Zhengding Hu, Zaifeng Pan, Prabhleen Kaur, Vibha Murthy, Zhongkai Yu, Yue Guan, Zhen Wang, Steven Swanson, Yufei Ding
In this work, we identify and address the core challenges of agentic memory management in LLM serving, where large-scale storage, frequent updates, and multiple coexisting agents jointly introduce complex and high-cost approximate nearest neighbor (ANN) searching problems. We present Pancake, a multi-tier agentic memory system that unifies three key techniques: (i) multi-level index caching for single agents, (ii) coordinated index management across multiple agents, and (iii) collaborative GPU-CPU acceleration. Pancake exposes easy-to-use interface that can be integrated into memory-based agents like Mem-GPT, and is compatible with agentic frameworks such as LangChain and LlamaIndex. Experiments on realistic agent workloads show that Pancake substantially outperforms existing frameworks, achieving more than 4.29x end-to-end throughput improvement.
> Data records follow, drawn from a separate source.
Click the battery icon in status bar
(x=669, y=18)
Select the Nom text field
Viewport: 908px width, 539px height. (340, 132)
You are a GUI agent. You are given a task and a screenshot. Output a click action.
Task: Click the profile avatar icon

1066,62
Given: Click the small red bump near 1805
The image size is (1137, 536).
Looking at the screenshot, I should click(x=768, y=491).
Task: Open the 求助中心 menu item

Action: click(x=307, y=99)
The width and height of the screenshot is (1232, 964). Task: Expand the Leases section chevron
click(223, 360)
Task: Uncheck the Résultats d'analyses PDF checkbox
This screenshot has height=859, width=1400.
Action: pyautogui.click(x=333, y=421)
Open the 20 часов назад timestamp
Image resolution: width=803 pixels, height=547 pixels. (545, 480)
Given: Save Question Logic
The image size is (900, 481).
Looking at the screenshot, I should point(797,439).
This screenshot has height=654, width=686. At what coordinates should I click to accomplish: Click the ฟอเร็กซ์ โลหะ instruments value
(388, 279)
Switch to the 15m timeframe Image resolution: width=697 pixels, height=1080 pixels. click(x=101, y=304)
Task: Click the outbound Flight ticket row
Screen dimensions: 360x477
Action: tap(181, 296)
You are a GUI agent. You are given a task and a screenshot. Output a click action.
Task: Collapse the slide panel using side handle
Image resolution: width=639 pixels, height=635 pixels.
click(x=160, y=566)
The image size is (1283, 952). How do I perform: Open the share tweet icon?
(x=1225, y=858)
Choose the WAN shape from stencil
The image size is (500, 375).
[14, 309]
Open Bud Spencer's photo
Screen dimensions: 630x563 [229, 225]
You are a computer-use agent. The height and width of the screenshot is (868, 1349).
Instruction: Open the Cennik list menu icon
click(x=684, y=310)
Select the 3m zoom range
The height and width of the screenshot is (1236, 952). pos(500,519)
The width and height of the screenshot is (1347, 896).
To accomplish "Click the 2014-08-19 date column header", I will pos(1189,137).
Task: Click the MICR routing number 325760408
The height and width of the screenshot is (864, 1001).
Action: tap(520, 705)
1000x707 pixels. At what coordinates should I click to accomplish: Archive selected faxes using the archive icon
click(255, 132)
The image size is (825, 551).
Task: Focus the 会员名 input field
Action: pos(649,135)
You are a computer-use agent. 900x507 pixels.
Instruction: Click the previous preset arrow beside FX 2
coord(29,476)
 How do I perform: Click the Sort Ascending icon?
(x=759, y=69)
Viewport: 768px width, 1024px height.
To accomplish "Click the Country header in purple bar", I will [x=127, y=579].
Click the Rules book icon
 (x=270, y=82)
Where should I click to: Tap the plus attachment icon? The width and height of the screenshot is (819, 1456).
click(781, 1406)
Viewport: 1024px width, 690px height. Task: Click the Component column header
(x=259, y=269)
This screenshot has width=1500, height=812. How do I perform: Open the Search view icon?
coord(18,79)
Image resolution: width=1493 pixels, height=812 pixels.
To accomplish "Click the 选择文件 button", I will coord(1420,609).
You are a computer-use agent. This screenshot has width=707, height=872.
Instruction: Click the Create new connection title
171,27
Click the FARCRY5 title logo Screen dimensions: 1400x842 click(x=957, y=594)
Zheng Wang, Anna Cai, Xinfeng Xie, Zaifeng Pan, Yue Guan, Weiwei Chu, Jie Wang, Shikai Li, Jianyu Huang, Chris Cai, Yuchen Hao, Yufei Ding
In this work, we present WLB-LLM, a workLoad-balanced 4D parallelism for large language model training. We first thoroughly analyze the workload imbalance issue in LLM training and identify two primary sources of imbalance at the pipeline parallelism and context parallelism levels. Then, to address the imbalance issue, at the pipeline parallelism level, WLB-LLM incorporates a workload-aware variable-length document packing method to balance the computation and communication workload across micro-batches. Additionally, at the context parallelism level, WLB-LLM introduces a novel fine-grained per-document sharding strategy, ensuring each worker within a context parallelism group has an identical workload. Comprehensive experiments under different model scales demonstrate that WLB-LLM significantly mitigates the workload imbalance during 4D parallelism LLM training and achieves an average speedup of 1.23x when applying WLB-LLM in our internal LLM training framework.
Zhengding Hu, Vibha Murthy, Zaifeng Pan, Wanlu Li, Xiaoyi Fang, Yufei Ding, Yuke Wang
This paper addresses emerging system-level challenges in heterogeneous retrieval-augmented generation (RAG) serving, where complex multi-stage workflows and diverse request patterns complicate efficient execution. We present HedraRAG, a runtime system built on a graph-based abstraction that exposes optimization opportunities across stage-level parallelism, intra-request similarity, and inter-request skewness. These opportunities are realized through dynamic graph transformations, such as node splitting, reordering, edge addition, and dependency rewiring, applied to wavefronts of subgraphs spanning concurrent requests. The resulting execution plans are mapped onto hybrid CPU-GPU pipelines to improve resource utilization and reduce latency. Evaluations across a wide range of RAG workflows demonstrate speedups exceeding 1.5x and reaching up to 5x over existing frameworks, showcasing the effectiveness of coordinated generation and retrieval in serving environments.